I've recently been using pandas for data analysis, and I'm trying to be properly pythonic about things. The following code works just fine to find all of the unique values in certain subset of columns:
import pandas as pd
dataframe = pd.read_csv("sourcefile.csv", na_values=[" ",""])
col_names = list(dataframe)
my_cols = [name for name in col_names if "STRING" in name]
unique_urls = set()
for col in my_cols:
for url in list(dataframe[col]):
unique_urls.add(url)
But I feel like there is a better way to do the last two nested for
loops. Any advice appreciated!
EDIT: I may have found a better way based on some answers here: Find unique values in a Pandas dataframe, irrespective of row or column location
The following code works:
import pandas as pd
dataframe = pd.read_csv("sourcefile.csv", na_values=[" ",""])

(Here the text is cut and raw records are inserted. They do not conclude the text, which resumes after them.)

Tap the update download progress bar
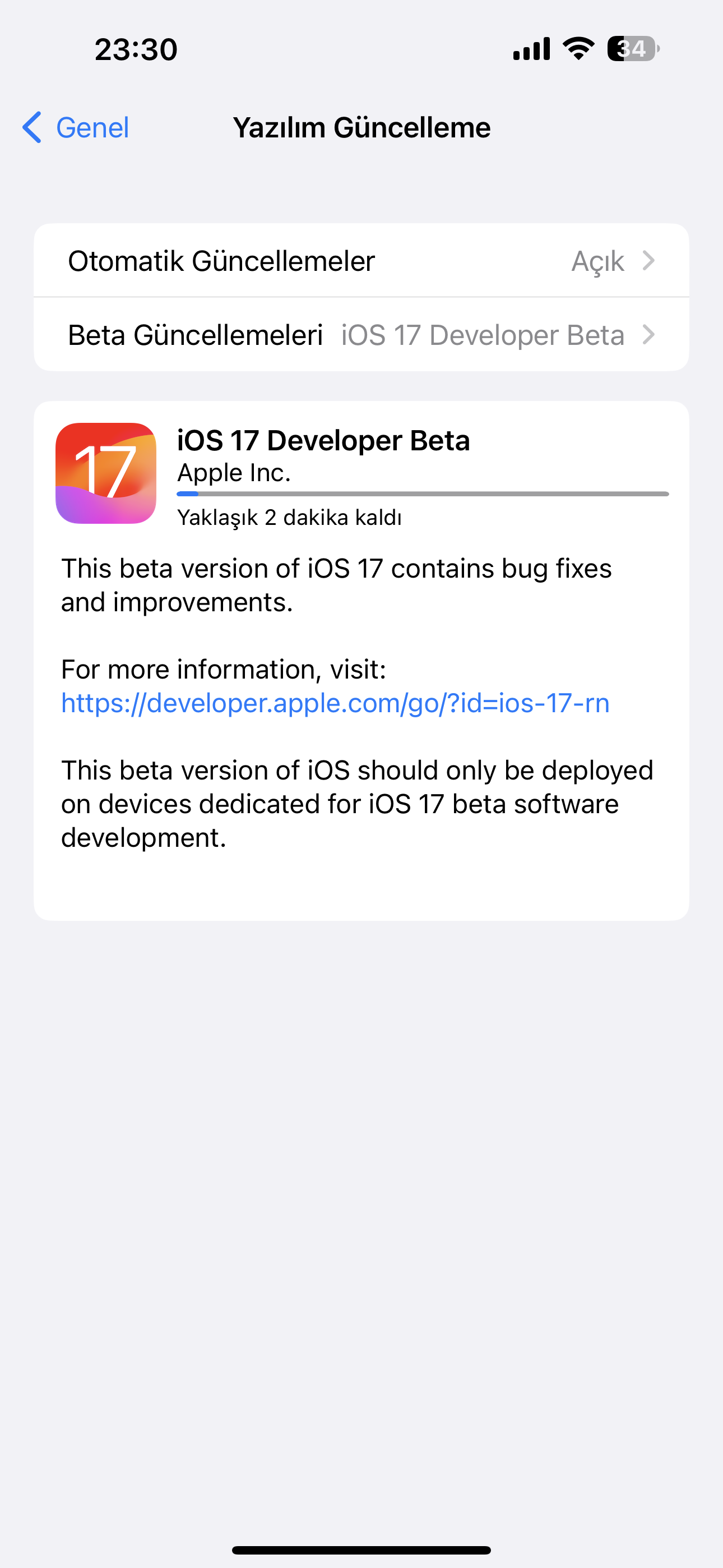The width and height of the screenshot is (723, 1568). 423,494
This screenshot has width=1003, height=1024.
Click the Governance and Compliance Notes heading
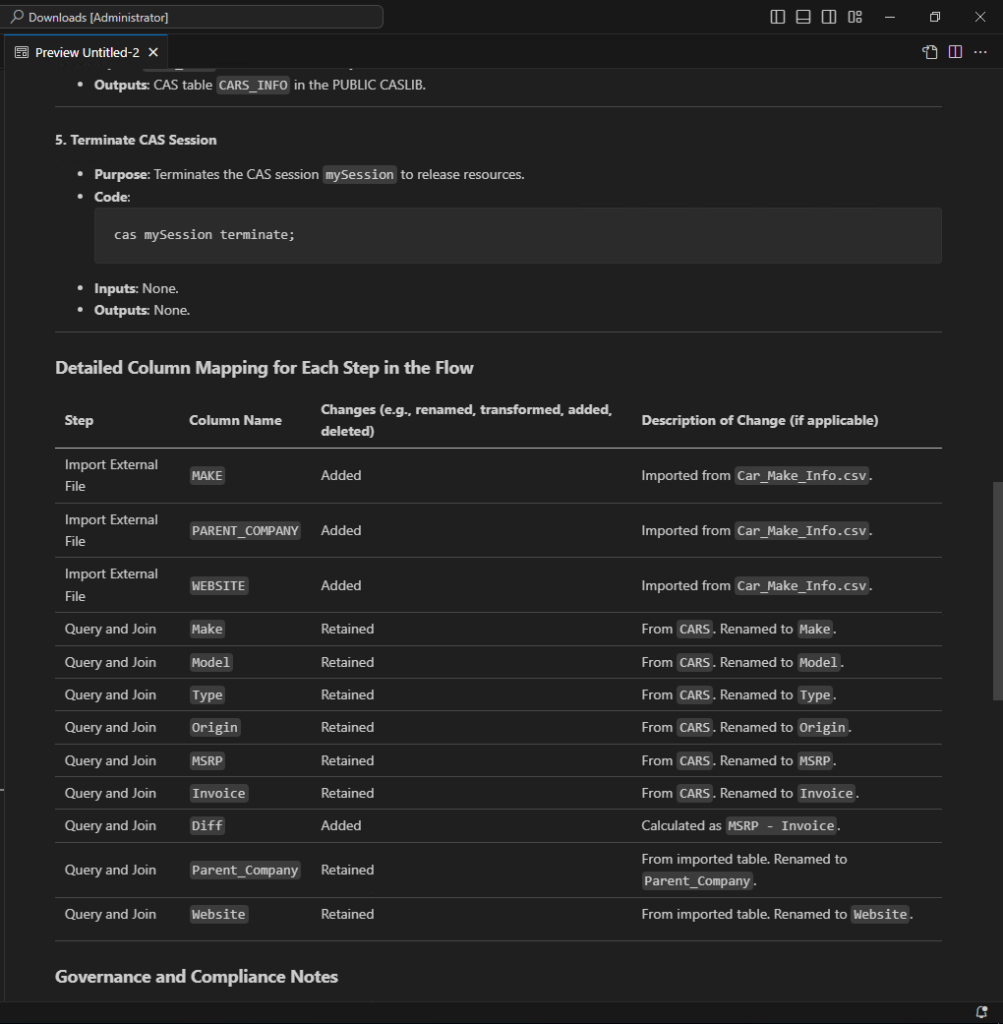196,976
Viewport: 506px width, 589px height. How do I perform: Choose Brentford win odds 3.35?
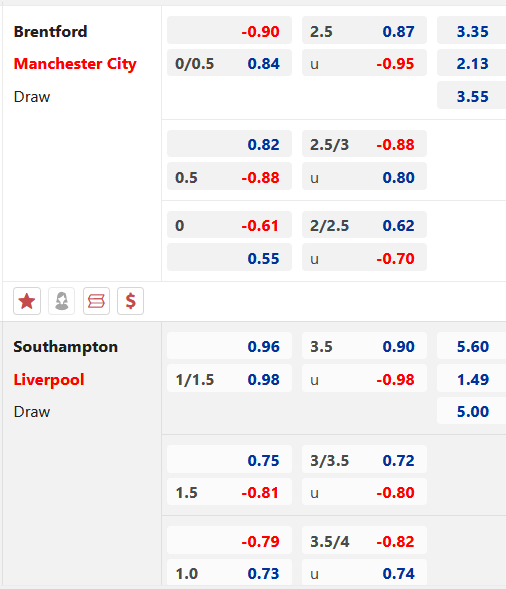tap(472, 31)
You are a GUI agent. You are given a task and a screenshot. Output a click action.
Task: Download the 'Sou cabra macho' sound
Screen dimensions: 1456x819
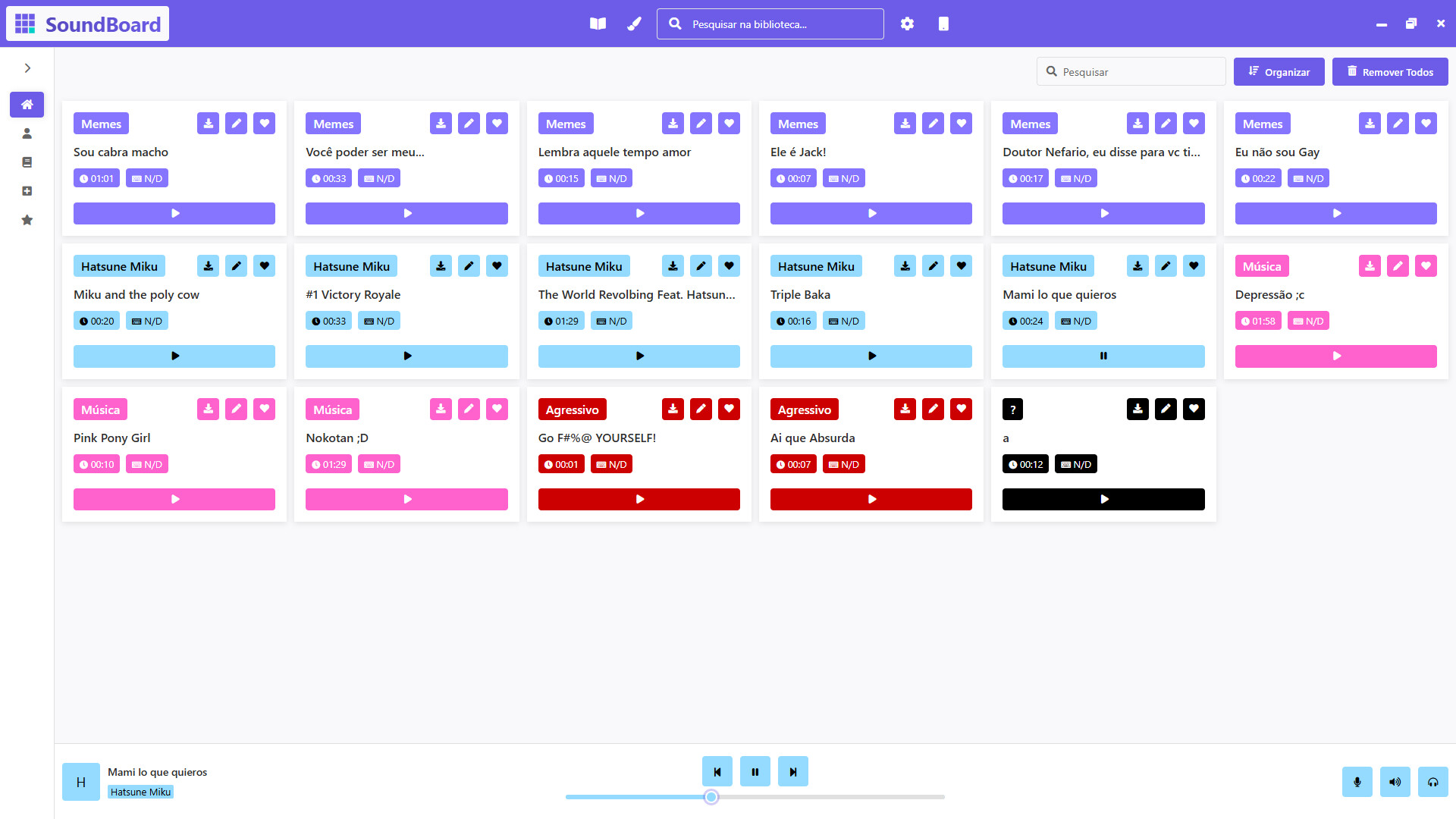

col_names = list(dataframe)
my_cols = [name for name in col_names if "STRING" in name]
unique_urls = pd.unique(dataframe[my_cols].values.ravel())
I did a time test:
In [8]: def unique_items_1():
unique_urls = set()
for col in my_cols:
for item in list(dataframe[col]):
unique_items.add(item)
In [9]: %timeit unique_items_1()
1000 loops, best of 3: 436 µs per loop
In [10]: %timeit unique_items_2 = pd.unique(dataframe[my_cols].values.ravel())
1000 loops, best of 3: 462 µs per loop
And since both take approximately the same amount of time, with the set()
way being slightly faster, I'm still curious as to what the experts think is the best way. Thanks!